In May, it hit the news that the Prime Minister, Boris Johnson, had become the subject of a County Court Judgment for a debt of £535.
However, before questions about what would happen if bailiffs turned up at Number 10 could be answered, Downing Street took action. The Judgment was set aside, and the debt claim struck out (i.e. it was dismissed).
As an individual or business dealing with unpaid debts, it might alarm you to realise that it is possible for a debtor to get a claim struck out even once a CCJ has been granted.
Although most creditors do not have to worry about facing off against Downing Street in their debt recovery claims, it is interesting to explore the circumstances in which a debtor can overturn a County Court Judgment once it has been made.

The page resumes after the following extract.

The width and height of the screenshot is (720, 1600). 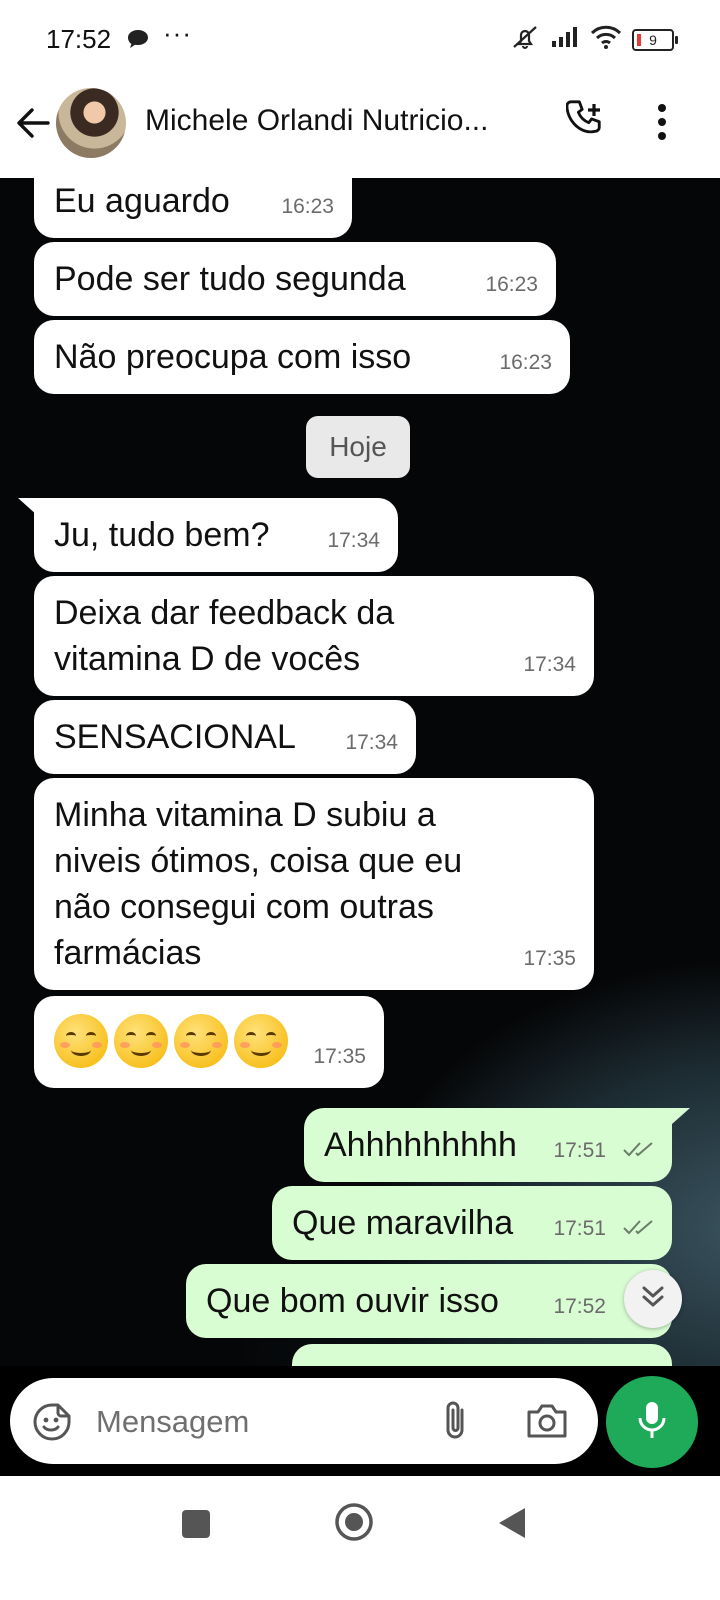 I want to click on microphone-icon, so click(x=652, y=1422).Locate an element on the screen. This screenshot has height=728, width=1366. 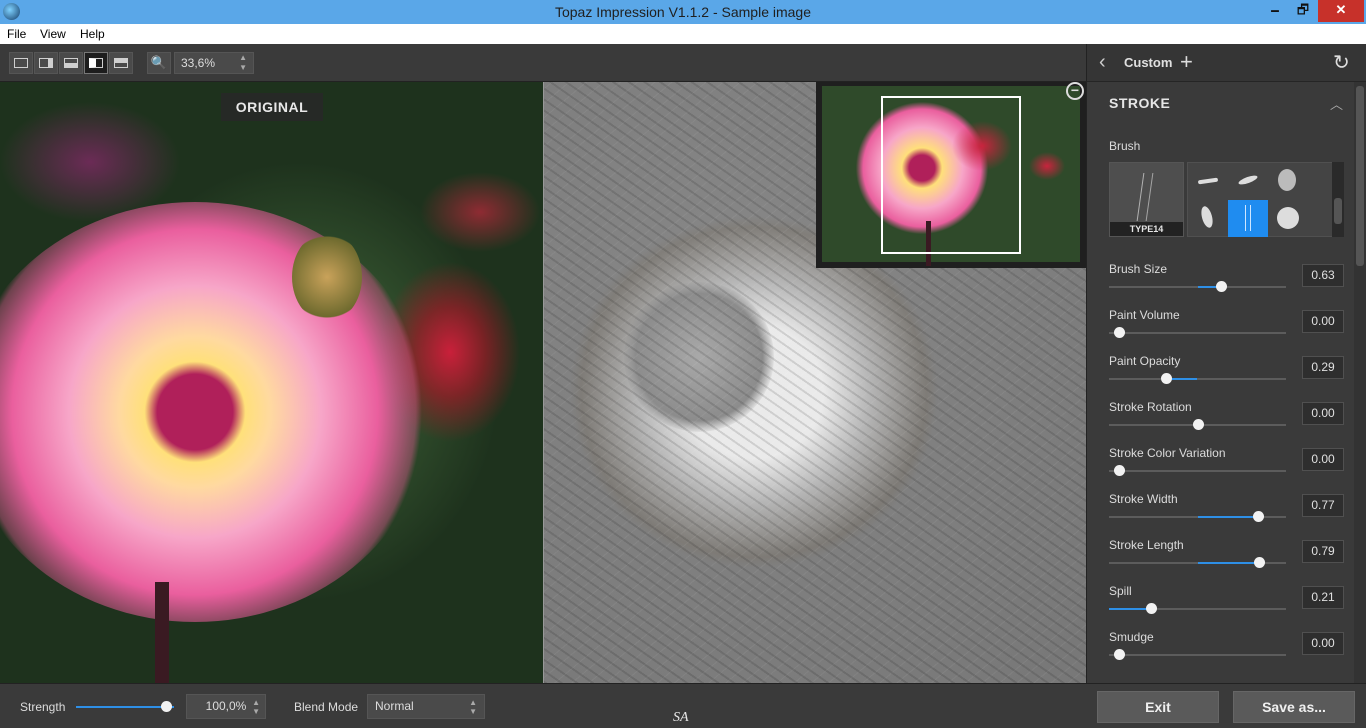
slider-label: Stroke Rotation is located at coordinates (1150, 407). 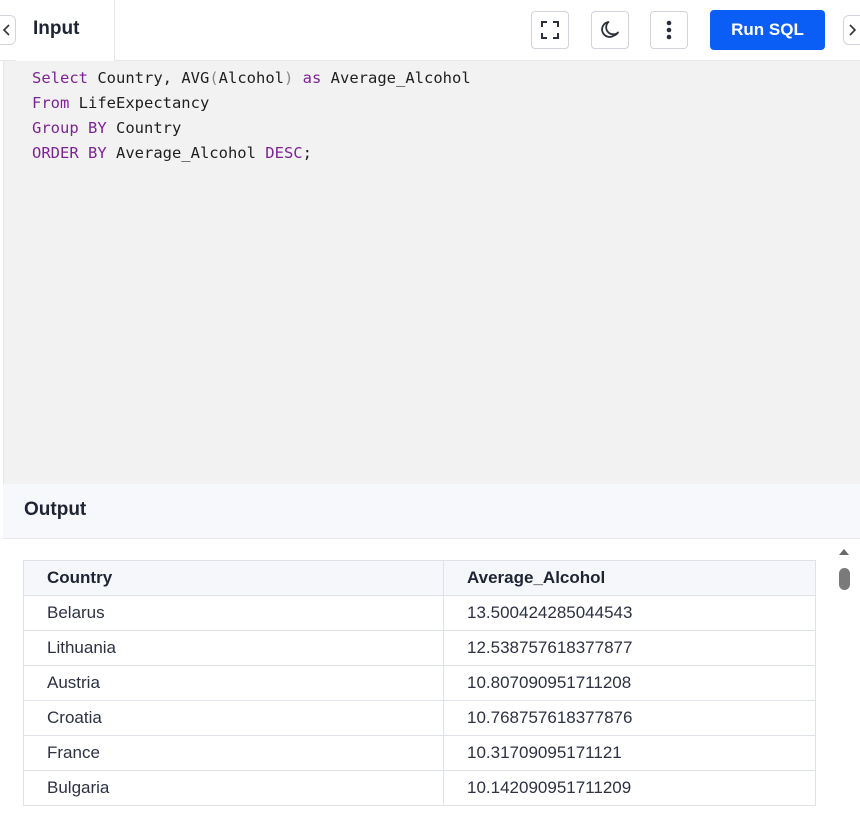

When can a debtor overturn a County Court Judgment?
Creditors often breathe a sigh of relief once they receive their copy of the County Court Judgment. It is absolute confirmation that the debtor owes them money and, if the debtor does not repay, opens up lots of enforcement options.
Read more about how to enforce a County Court Judgment here.
But there are situations when a debtor may take legal action to try to get the CCJ overturned (or ‘set aside’). This can often come as a surprise to creditors, particularly where the debtor has not engaged with the money claim proceedings until this point.
The court will agree to set aside a CCJ if the claimant was not entitled to the judgment, for example, the debtor paid the whole amount before judgment was entered. The court may set aside a CCJ in some other cases, for example, where the debtor has a reasonable prospect for defending the claim.
It is very difficult for a debtor to challenge a CCJ if they received the claim form and replied because, from the court’s perspective, they should have raised any defence at that point.
There may also be circumstances where the debtor applies to vary the CCJ, rather than to get it set aside. This will usually be the case where they do not dispute the CCJ but cannot afford to pay it all at once or follow the court’s repayment plan. In such cases, the court may agree to make repayments more affordable.
Do you have to go back to court?
If the debtor makes an application to set aside, the court will usually list a hearing which you should attend.
If the debtor did not reply to the original claim form and you got Judgment in Default, this may be your first court hearing, which will understandably be nerve-wracking. However, your solicitor will be by your side throughout the entire process and will take all the necessary steps to defend your position.
At the hearing, the judge will hear all the evidence and then make a decision to:
- Set aside the Judgment;
- Dismiss the application; or
- Schedule a further hearing – this is only likely if there are very complex issues to consider.
What happens if the County Court Judgment is set aside?
If the CCJ is set aside, you and the debtor will be back in the position you were before you obtained the CCJ in the first place. Any enforcement action you had planned, such as bailiff instructions, would need to be cancelled.
The proceedings will usually go back to the claim stage, so the debtor will have the opportunity to respond to the claim and make any offers or put forward any defence or counterclaim.
If you are successful after these proceedings, the court will make another County Court Judgment that you can enforce as normal.
In some circumstances (such as Boris Johnson’s situation), the court may strike out the claim, in part or in whole, as well as set aside the CCJ. This may happen where the court decides:
- That there were no reasonable grounds to bring a claim;
- That there has been an abuse of process; or
- That there has been a failure to comply with a court order or the Civil Procedure Rules.
A Strike Out Order usually means that your claim has been dismissed, although a claim can sometimes be restored after being struck out.